New York times reporters Megan Twohey (Carey Mulligan) and Jodi Kantor (Zoe Kazan) broke the story with the help of many victims, some that wanted to speak out but many that were afraid too about the many acts of sexual assault by Mr. Miramax Films, Harvey Weinstein. This valuable story by these two brave women that were harassed and threatened during the investigation is what eventually started the #MeToo movement. Many women from Rose McGowan, Gwyneth Paltrow, Ashley Judd to many other women in the film and entertainment business were assaulted by Weinstein but at those times no one wanted to listen. Finally, because of these two reporters along with other Times people Rebecca Corbett (Patricia Clarkson), Dean Baquet (Andre Braugher) and others, eyes in the industry were finally opened to the criminal acts hidden with cover-ups and payments surrounding the hundreds of women affected.
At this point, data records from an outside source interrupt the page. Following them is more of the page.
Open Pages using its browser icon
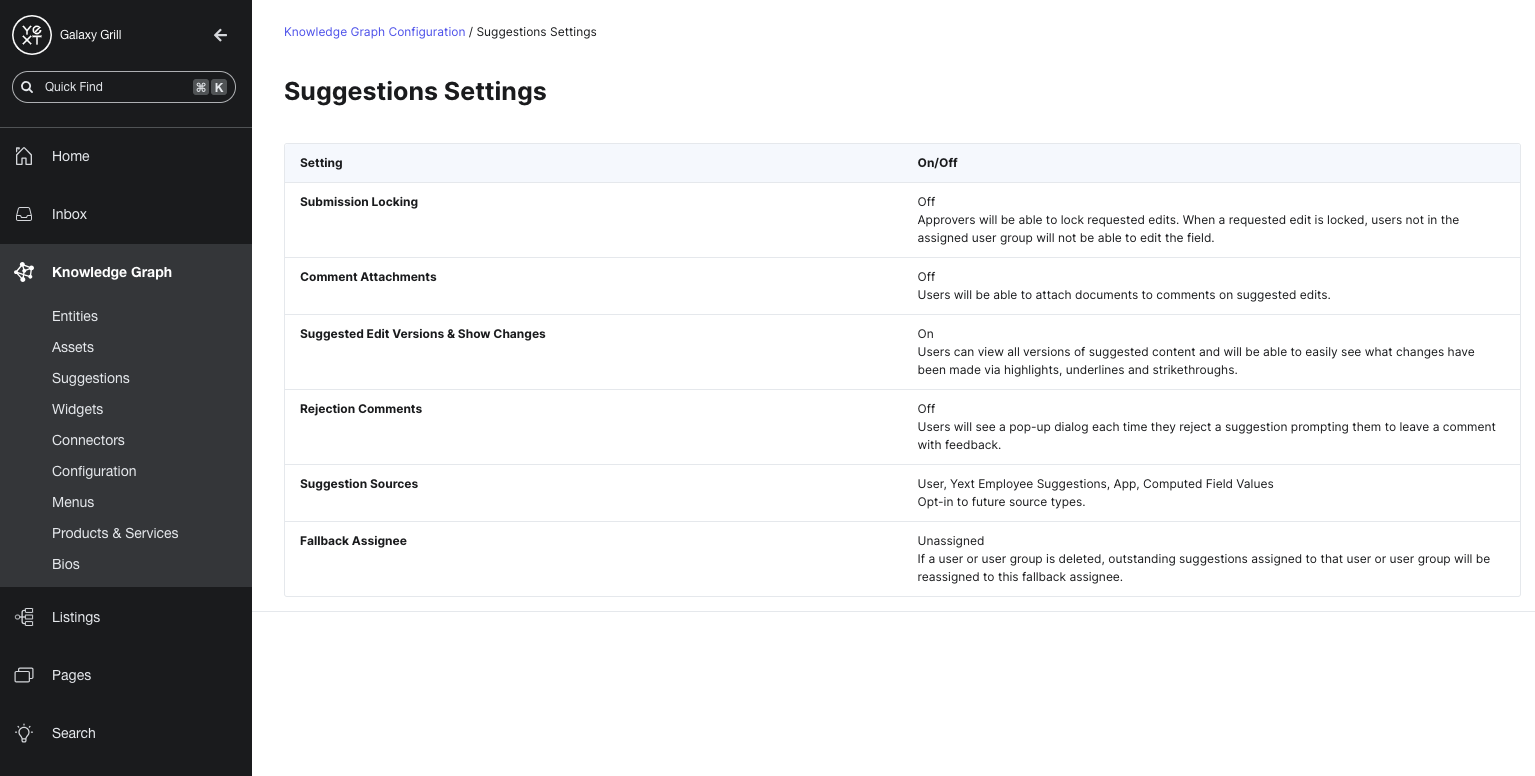 23,675
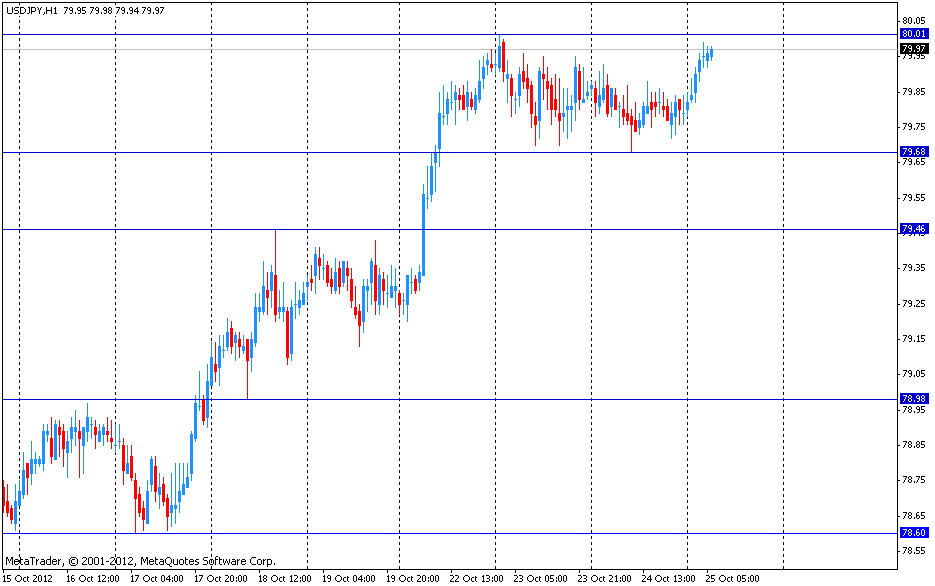935x586 pixels.
Task: Select the 79.46 price level tag
Action: [913, 229]
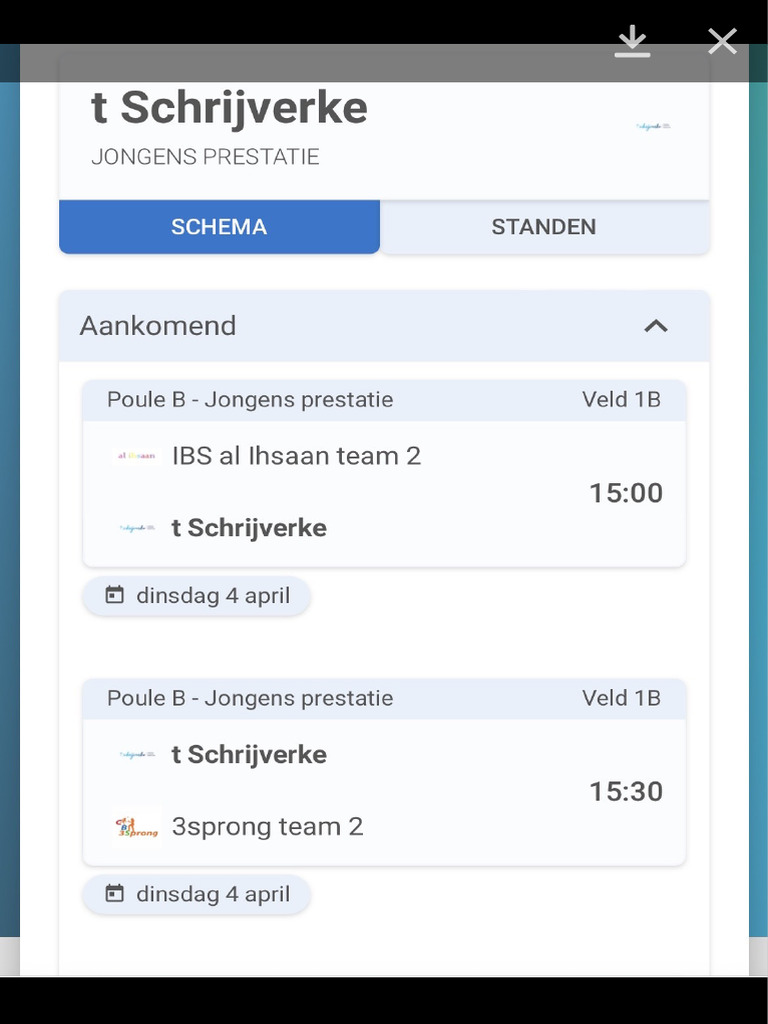Click the 3sprong team logo

(137, 827)
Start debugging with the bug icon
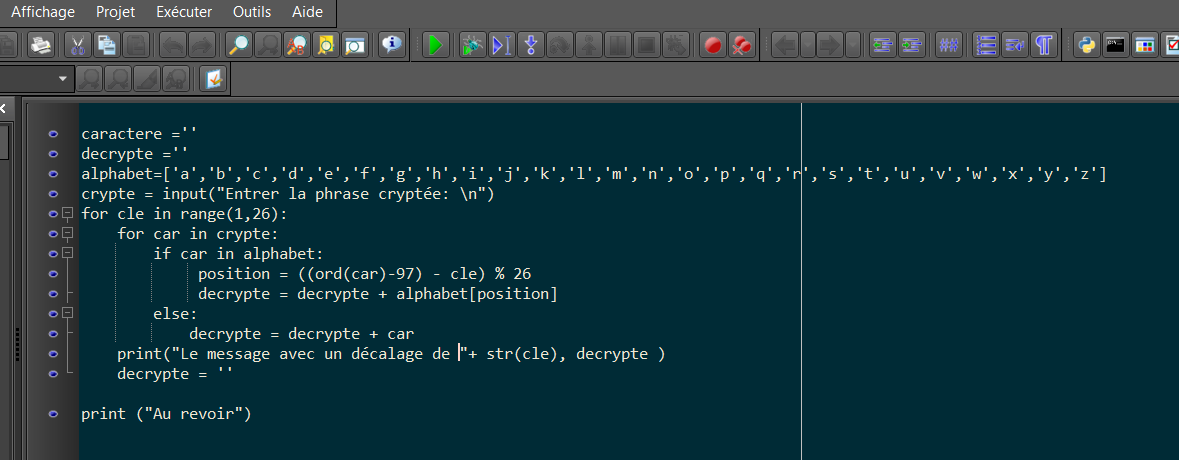Screen dimensions: 1179x460 [x=472, y=45]
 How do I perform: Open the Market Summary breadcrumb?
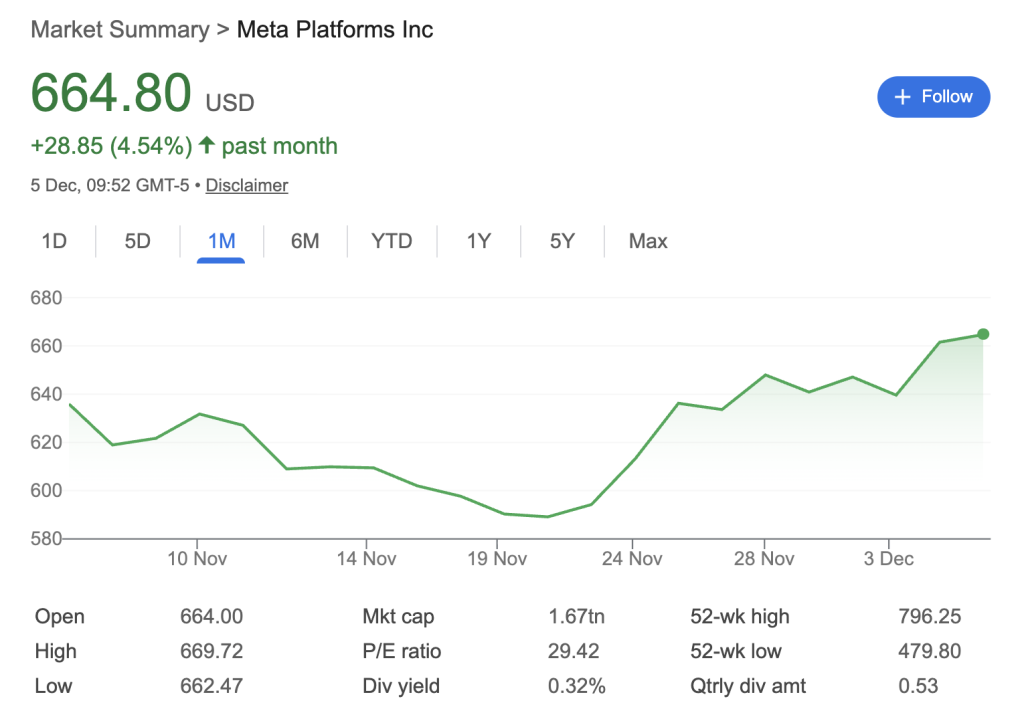pyautogui.click(x=120, y=29)
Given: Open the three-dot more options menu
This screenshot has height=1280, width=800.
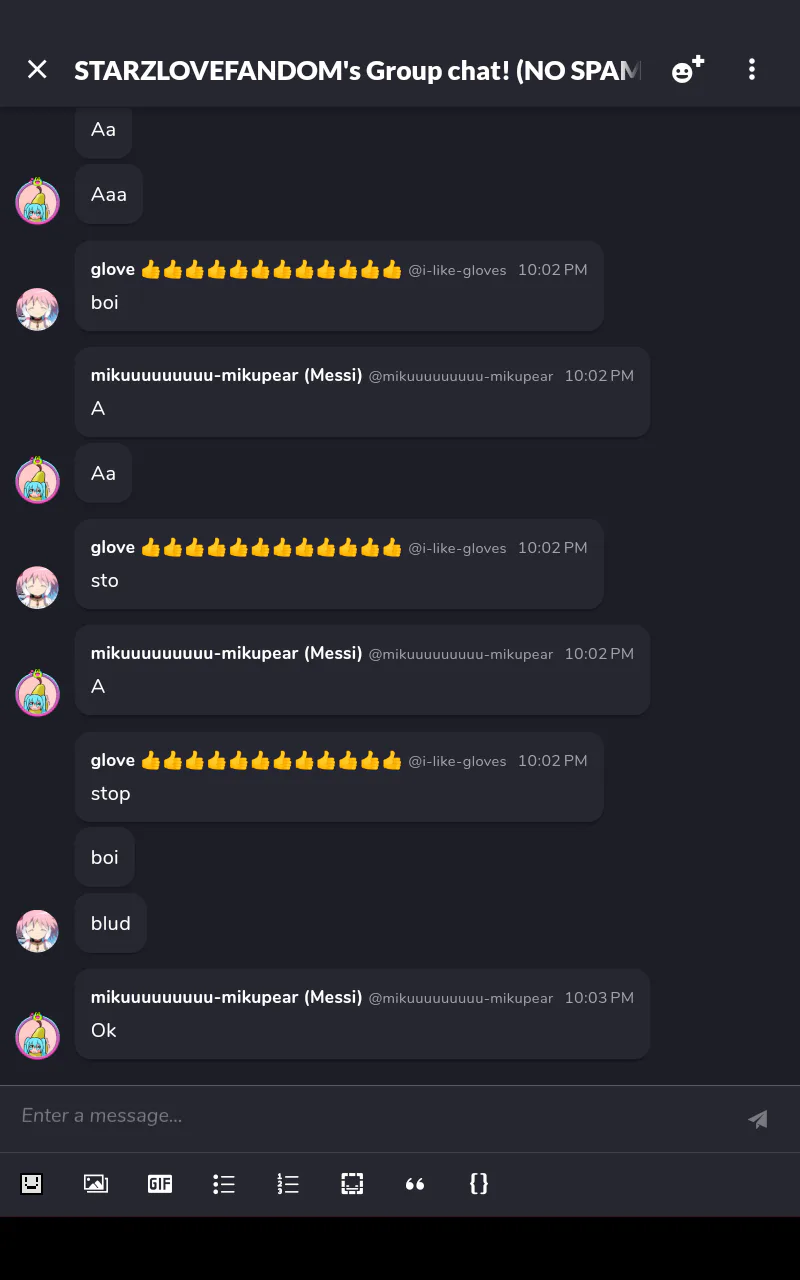Looking at the screenshot, I should click(x=752, y=69).
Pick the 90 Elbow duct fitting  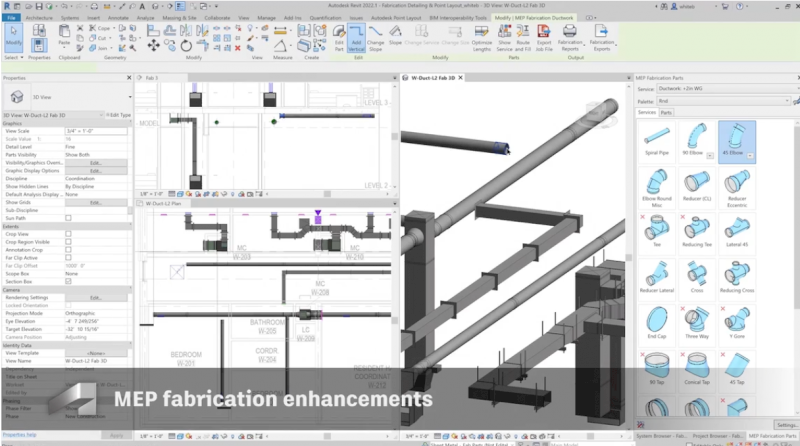click(x=693, y=138)
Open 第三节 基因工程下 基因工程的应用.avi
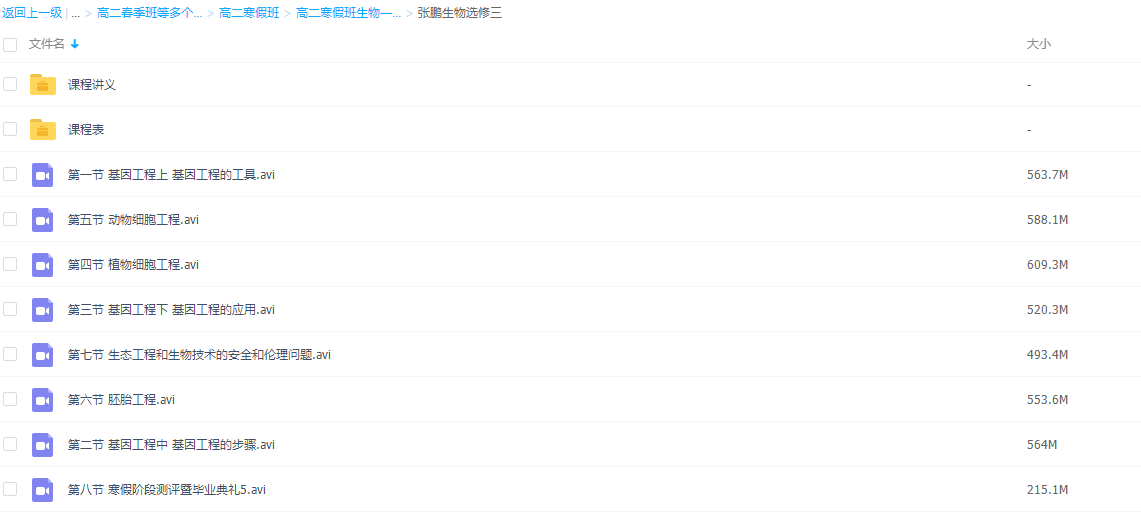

This story tells the truth about the power of high executives, people able to control others to hide cover-ups and crimes within their money and power obsessed world. The film tells a part of history and is very well depicted by the actors that portrayed the roles of employees of The New York Times and also the women that were abused. This well written account may not be seen by a large audience but in my book, I hope I am wrong. This story needs to be seen by all women and hopefully men so they understand the justification of paying for crimes committed no matter who you are or how powerful you may be.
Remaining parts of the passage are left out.